The material below contains a line with "This screenshot has width=1364, height=896." and a line with "Task: Minimize the Settings window". Copy exactly those two lines and all lines between them.

_AVAILABLE DATA_.
========
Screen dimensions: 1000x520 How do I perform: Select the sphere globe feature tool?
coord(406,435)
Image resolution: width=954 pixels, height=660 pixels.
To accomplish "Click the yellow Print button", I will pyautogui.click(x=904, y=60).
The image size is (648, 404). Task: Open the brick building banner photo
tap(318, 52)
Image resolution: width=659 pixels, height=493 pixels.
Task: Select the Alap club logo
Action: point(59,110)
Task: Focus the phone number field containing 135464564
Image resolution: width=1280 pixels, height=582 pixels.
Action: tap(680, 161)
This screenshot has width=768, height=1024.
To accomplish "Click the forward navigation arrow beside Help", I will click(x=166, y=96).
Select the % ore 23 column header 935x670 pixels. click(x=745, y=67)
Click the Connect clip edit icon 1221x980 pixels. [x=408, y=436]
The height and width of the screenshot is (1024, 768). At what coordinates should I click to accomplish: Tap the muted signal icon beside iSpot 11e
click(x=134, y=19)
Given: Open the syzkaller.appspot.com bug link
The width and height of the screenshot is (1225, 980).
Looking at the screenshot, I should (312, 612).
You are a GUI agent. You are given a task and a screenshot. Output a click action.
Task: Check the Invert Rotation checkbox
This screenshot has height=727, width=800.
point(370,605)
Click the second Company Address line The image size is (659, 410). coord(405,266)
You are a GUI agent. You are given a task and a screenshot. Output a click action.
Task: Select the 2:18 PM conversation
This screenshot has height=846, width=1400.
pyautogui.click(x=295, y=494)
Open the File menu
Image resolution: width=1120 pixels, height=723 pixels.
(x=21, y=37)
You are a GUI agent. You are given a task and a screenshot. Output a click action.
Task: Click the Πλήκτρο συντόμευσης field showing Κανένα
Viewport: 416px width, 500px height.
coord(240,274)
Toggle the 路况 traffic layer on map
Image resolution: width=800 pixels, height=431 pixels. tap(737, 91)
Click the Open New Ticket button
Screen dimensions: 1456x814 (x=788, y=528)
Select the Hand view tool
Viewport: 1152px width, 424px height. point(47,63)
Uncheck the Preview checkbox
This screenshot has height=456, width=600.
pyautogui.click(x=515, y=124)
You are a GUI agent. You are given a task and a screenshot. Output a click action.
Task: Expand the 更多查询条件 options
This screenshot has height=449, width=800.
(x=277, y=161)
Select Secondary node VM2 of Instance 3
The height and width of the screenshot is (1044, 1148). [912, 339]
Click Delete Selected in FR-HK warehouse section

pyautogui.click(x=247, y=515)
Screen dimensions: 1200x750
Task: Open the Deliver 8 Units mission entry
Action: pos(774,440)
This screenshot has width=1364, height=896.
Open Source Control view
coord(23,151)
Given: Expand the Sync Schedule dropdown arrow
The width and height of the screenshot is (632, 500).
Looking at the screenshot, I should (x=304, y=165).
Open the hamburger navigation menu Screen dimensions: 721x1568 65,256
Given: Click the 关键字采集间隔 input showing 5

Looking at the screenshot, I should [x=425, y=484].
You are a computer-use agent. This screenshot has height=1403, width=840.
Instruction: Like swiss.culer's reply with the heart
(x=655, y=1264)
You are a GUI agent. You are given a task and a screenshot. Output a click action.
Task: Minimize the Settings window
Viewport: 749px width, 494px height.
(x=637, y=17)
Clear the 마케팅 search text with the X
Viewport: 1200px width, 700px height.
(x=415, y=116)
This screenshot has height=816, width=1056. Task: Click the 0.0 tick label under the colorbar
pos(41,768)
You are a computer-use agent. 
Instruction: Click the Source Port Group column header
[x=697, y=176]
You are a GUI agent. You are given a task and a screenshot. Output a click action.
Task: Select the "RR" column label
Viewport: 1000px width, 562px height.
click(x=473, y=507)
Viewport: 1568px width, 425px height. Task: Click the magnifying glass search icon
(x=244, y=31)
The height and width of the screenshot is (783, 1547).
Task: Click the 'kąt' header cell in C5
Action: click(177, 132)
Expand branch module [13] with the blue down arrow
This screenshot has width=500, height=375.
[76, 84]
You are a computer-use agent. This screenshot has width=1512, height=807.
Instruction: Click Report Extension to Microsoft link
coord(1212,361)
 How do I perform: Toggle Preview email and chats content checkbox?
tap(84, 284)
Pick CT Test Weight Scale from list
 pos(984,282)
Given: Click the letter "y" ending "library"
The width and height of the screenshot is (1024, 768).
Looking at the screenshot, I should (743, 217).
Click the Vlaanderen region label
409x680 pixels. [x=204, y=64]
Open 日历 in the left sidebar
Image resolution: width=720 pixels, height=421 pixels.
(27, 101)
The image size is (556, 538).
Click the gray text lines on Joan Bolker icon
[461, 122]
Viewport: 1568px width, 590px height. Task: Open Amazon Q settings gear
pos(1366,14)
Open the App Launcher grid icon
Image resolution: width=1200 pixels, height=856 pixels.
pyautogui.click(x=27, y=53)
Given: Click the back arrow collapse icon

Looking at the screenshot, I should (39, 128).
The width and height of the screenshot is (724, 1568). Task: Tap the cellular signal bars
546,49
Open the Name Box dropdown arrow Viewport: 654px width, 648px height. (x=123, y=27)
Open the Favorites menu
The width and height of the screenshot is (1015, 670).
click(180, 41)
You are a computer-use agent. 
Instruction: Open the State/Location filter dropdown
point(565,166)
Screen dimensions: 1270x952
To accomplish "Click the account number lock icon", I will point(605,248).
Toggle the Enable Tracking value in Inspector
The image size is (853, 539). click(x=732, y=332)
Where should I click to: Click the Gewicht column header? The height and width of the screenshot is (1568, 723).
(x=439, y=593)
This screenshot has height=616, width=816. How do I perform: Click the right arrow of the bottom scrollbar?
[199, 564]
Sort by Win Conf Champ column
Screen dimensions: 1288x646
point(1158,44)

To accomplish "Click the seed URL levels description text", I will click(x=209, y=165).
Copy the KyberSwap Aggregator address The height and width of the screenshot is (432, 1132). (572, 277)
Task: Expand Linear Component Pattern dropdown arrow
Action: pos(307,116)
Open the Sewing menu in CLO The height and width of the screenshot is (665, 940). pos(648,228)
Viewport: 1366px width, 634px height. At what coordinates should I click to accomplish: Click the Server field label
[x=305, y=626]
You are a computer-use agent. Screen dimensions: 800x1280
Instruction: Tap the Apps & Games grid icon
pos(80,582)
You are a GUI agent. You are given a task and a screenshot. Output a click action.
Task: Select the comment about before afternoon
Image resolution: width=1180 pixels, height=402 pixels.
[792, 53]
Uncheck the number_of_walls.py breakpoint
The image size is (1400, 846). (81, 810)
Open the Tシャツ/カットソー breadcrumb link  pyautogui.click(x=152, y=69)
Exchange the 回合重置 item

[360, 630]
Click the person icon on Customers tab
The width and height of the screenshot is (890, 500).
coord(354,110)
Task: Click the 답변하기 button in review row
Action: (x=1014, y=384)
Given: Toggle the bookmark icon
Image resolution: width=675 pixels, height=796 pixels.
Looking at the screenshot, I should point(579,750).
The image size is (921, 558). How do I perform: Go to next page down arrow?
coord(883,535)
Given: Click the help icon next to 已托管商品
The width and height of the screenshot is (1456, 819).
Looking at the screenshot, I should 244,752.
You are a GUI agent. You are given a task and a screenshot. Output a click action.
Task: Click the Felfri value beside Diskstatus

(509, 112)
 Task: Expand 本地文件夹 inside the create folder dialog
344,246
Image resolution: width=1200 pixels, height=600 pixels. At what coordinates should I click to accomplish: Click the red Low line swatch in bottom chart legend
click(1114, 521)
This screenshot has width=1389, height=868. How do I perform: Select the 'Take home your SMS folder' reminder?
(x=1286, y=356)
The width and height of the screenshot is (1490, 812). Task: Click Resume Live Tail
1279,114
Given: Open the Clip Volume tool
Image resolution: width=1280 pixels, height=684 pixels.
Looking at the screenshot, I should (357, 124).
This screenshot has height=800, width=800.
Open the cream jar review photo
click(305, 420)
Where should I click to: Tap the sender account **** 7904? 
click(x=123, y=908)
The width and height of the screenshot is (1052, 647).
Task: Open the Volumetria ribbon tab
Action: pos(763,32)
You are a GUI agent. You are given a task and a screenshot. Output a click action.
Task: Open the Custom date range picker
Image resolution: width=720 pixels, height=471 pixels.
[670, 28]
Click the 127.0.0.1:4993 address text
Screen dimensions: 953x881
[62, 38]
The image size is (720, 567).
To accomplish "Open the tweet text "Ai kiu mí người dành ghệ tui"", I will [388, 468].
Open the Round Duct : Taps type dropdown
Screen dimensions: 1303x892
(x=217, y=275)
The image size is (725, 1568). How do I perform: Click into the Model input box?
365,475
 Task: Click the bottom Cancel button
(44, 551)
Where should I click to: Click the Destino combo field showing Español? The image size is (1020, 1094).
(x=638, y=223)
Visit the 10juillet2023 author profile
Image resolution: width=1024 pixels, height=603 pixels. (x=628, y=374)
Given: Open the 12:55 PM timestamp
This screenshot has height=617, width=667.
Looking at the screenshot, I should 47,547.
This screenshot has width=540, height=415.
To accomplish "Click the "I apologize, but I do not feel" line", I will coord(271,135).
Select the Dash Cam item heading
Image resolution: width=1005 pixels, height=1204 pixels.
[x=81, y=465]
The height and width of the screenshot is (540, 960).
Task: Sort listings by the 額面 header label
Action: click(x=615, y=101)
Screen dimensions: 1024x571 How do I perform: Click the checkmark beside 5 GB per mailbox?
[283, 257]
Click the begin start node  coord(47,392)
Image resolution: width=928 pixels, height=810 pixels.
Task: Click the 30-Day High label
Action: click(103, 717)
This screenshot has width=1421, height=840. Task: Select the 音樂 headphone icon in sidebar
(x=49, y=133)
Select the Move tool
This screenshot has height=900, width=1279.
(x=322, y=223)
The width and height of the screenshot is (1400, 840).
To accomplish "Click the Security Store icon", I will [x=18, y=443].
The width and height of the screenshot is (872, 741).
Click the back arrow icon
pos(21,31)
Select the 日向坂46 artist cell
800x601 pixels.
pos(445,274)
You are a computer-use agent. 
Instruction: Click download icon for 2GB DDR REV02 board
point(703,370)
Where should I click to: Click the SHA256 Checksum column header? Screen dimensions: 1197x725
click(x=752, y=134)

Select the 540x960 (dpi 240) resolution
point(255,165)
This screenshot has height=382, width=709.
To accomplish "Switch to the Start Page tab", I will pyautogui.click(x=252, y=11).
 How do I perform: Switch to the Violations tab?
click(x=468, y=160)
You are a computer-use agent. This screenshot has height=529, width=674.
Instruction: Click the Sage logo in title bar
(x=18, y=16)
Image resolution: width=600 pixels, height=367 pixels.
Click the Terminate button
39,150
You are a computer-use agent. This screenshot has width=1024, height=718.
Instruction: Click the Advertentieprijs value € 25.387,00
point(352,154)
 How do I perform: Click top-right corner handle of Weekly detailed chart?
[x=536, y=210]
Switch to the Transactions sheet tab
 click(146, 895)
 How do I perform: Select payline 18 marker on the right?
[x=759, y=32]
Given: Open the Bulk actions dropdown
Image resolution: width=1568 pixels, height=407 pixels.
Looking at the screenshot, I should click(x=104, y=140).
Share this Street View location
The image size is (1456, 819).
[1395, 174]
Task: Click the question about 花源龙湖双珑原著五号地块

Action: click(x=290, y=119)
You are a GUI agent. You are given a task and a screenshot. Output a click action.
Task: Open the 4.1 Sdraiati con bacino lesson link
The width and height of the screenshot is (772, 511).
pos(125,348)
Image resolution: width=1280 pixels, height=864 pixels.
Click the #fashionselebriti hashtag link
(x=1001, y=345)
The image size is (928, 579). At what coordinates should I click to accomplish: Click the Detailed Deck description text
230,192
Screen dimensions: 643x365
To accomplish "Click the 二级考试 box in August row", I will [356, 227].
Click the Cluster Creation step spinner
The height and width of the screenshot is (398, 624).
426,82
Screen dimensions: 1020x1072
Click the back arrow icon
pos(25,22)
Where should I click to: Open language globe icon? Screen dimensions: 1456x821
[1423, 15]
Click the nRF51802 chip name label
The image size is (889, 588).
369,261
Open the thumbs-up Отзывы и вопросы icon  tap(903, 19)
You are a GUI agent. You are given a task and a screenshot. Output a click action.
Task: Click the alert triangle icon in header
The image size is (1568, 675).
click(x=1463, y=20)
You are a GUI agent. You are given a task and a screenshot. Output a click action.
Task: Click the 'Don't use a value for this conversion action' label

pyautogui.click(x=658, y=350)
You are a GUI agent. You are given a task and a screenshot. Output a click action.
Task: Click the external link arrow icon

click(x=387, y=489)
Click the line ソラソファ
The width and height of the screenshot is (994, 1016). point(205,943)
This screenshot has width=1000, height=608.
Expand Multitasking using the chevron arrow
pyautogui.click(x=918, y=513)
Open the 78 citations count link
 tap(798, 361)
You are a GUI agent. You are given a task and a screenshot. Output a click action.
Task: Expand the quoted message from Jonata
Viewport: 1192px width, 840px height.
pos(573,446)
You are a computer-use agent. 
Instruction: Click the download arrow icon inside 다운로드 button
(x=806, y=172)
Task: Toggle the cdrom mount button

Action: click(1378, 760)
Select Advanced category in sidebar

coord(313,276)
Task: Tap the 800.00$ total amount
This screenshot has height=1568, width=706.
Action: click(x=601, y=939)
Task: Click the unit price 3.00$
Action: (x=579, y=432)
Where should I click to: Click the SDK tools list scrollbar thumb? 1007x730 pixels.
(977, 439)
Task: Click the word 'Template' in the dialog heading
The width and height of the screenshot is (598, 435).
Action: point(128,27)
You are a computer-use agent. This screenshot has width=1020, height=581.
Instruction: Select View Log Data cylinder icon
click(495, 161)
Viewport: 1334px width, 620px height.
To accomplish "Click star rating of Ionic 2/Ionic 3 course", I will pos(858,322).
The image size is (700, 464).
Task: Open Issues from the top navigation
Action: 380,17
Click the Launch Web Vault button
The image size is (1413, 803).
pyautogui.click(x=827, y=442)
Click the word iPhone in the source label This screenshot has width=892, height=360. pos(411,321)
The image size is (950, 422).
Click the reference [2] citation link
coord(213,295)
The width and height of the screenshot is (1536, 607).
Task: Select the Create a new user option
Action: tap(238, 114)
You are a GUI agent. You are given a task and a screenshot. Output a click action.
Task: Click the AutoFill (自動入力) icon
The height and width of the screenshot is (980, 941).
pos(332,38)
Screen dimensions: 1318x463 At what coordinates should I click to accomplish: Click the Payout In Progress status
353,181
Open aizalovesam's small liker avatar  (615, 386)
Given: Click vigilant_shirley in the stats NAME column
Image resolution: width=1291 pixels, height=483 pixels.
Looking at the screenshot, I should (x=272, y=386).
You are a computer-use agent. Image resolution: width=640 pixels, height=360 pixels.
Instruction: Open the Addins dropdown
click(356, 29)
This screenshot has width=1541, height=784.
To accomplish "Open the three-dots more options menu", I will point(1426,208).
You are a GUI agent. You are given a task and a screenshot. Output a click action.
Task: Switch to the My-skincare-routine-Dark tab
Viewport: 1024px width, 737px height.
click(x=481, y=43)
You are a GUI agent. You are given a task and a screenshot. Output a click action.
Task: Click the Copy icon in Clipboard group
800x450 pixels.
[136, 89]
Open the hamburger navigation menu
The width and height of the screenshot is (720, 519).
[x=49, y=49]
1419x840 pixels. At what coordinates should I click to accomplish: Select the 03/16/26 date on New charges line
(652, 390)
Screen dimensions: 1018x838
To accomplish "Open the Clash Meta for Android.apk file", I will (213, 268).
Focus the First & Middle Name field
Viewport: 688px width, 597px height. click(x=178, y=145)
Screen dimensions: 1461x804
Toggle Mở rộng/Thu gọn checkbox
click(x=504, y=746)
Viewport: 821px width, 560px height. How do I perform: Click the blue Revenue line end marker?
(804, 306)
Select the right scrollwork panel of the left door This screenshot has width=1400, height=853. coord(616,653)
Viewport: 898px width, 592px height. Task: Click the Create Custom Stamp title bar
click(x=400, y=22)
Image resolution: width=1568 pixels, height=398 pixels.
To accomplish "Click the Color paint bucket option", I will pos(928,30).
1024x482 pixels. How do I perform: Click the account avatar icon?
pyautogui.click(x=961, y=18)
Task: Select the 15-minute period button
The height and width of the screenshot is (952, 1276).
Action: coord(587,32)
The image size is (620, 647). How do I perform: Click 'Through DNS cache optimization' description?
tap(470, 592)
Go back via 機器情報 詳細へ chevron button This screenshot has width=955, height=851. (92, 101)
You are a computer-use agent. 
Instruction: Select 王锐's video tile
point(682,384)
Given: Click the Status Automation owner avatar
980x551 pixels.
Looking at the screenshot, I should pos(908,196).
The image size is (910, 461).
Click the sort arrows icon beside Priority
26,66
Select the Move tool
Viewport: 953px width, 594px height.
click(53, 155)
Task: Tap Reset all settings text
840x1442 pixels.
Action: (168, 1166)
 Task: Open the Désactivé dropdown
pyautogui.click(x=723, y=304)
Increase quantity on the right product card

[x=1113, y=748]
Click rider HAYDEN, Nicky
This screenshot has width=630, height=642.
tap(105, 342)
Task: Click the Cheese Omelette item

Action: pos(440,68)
========
_ANSWER TO THIS PROBLEM_.
This screenshot has width=1364, height=896.
Open Source Control view
coord(23,151)
Given: Expand the Sync Schedule dropdown arrow
The width and height of the screenshot is (632, 500).
Looking at the screenshot, I should (x=304, y=165).
Open the hamburger navigation menu Screen dimensions: 721x1568 65,256
Given: Click the 关键字采集间隔 input showing 5

Looking at the screenshot, I should [x=425, y=484].
You are a computer-use agent. This screenshot has height=1403, width=840.
Instruction: Like swiss.culer's reply with the heart
(x=655, y=1264)
You are a GUI agent. You are given a task and a screenshot. Output a click action.
Task: Minimize the Settings window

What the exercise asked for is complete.